1.8         seek, if practicable, the views of the subject of critical reportage in advance of publication, except when they might be prevented from reporting, or evidence destroyed, or sources intimidated. Such a subject should be afforded reasonable time to respond, if unable to obtain comment, this shall be stated;

3.3         exercise care and consideration in matters involving dignity and reputation, which may be overridden only if it is in the public interest.

10.1       Headlines, captions to pictures and posters shall not mislead the public and shall give a reasonable reflection of the contents of the report or public in question”.

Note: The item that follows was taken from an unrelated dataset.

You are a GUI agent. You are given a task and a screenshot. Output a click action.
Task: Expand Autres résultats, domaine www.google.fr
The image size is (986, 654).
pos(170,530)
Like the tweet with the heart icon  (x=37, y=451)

   4. After an extensive analysis of the evidence, the Ruling dismissed several complaints but held that the respondent breached clauses 1.8 and 3.3 of the Code, and imposed an appropriate sanction. The applicant is not satisfied, hence this application for leave to appeal. For the application to succeed, the applicant must show reasonable prospects of success. I find no fault with the manner in which the Ruling dealt with the issues, and the basis for the findings. There is, moreover, an additional consideration. It was for the applicant to make out his that he had reasonable prospects of success on appeal. But having gone through the documents, it is clear that there are so many factual disputes that, at best for the applicant, one would say the scale is evenly balanced. In such a case, an applicant has not made out its case. But my statement that the scale is evenly balanced would, I am afraid, be a highly charitable assessment of the evidence in favour of the applicant. The affidavit by Mr Booysen really tips the scale against the applicant. There are very important consideration here. Mr Booysen, even on the evidence of the applicant, does not appear to have any reason to take sides. The fact that Mr Booysen’s case was thrown out by the court, the fact that Sunday Times withdrew its article, etc. are all the factors that weighed against the applicant. I am satisfied that the remedy given to the applicant in the form of the sanction, will adequately bring fairness to the parties. The appellant’s Notice of Appeal does not take the matter any further.

5.      In the circumstances, the application for leave to appeal is dismissed.